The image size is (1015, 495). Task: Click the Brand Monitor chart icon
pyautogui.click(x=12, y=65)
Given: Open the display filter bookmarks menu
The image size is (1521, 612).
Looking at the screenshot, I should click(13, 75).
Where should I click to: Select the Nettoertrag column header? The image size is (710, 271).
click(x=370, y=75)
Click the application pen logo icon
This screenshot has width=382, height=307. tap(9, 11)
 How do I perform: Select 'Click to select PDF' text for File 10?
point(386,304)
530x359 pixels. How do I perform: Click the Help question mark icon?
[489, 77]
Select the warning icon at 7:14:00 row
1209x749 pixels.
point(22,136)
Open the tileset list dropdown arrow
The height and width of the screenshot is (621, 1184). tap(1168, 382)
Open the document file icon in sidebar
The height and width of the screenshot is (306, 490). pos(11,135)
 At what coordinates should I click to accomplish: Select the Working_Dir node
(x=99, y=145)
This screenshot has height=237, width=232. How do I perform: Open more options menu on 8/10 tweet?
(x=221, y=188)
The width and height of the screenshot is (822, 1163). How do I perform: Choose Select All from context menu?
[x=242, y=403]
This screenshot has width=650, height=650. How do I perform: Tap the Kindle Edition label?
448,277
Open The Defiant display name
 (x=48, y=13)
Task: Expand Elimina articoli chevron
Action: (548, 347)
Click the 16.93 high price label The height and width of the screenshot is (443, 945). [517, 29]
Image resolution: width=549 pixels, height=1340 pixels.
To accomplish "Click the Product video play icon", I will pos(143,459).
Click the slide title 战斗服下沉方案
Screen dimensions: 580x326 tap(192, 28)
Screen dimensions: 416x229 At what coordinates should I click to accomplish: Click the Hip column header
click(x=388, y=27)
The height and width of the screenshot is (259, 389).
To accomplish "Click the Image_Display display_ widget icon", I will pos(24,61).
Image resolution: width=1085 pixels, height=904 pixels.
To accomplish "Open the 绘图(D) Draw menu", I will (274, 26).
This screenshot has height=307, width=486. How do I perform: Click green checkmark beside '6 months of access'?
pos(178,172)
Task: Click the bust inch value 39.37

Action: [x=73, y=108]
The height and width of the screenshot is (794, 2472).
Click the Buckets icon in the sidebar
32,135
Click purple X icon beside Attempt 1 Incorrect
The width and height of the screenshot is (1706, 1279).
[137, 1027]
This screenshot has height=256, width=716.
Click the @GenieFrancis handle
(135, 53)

——

What the task requires
Could you write out every entry above exactly as it appears?

Output of the task
The image size is (1015, 495). Task: Click the Brand Monitor chart icon
pyautogui.click(x=12, y=65)
Given: Open the display filter bookmarks menu
The image size is (1521, 612).
Looking at the screenshot, I should click(13, 75).
Where should I click to: Select the Nettoertrag column header? The image size is (710, 271).
click(x=370, y=75)
Click the application pen logo icon
This screenshot has width=382, height=307. tap(9, 11)
 How do I perform: Select 'Click to select PDF' text for File 10?
point(386,304)
530x359 pixels. How do I perform: Click the Help question mark icon?
[489, 77]
Select the warning icon at 7:14:00 row
1209x749 pixels.
point(22,136)
Open the tileset list dropdown arrow
The height and width of the screenshot is (621, 1184). tap(1168, 382)
Open the document file icon in sidebar
The height and width of the screenshot is (306, 490). pos(11,135)
 At what coordinates should I click to accomplish: Select the Working_Dir node
(x=99, y=145)
This screenshot has height=237, width=232. How do I perform: Open more options menu on 8/10 tweet?
(x=221, y=188)
The width and height of the screenshot is (822, 1163). How do I perform: Choose Select All from context menu?
[x=242, y=403]
This screenshot has width=650, height=650. How do I perform: Tap the Kindle Edition label?
448,277
Open The Defiant display name
 (x=48, y=13)
Task: Expand Elimina articoli chevron
Action: (548, 347)
Click the 16.93 high price label The height and width of the screenshot is (443, 945). [517, 29]
Image resolution: width=549 pixels, height=1340 pixels.
To accomplish "Click the Product video play icon", I will pos(143,459).
Click the slide title 战斗服下沉方案
Screen dimensions: 580x326 tap(192, 28)
Screen dimensions: 416x229 At what coordinates should I click to accomplish: Click the Hip column header
click(x=388, y=27)
The height and width of the screenshot is (259, 389).
To accomplish "Click the Image_Display display_ widget icon", I will pos(24,61).
Image resolution: width=1085 pixels, height=904 pixels.
To accomplish "Open the 绘图(D) Draw menu", I will (274, 26).
This screenshot has height=307, width=486. How do I perform: Click green checkmark beside '6 months of access'?
pos(178,172)
Task: Click the bust inch value 39.37

Action: [x=73, y=108]
The height and width of the screenshot is (794, 2472).
Click the Buckets icon in the sidebar
32,135
Click purple X icon beside Attempt 1 Incorrect
The width and height of the screenshot is (1706, 1279).
[137, 1027]
This screenshot has height=256, width=716.
Click the @GenieFrancis handle
(135, 53)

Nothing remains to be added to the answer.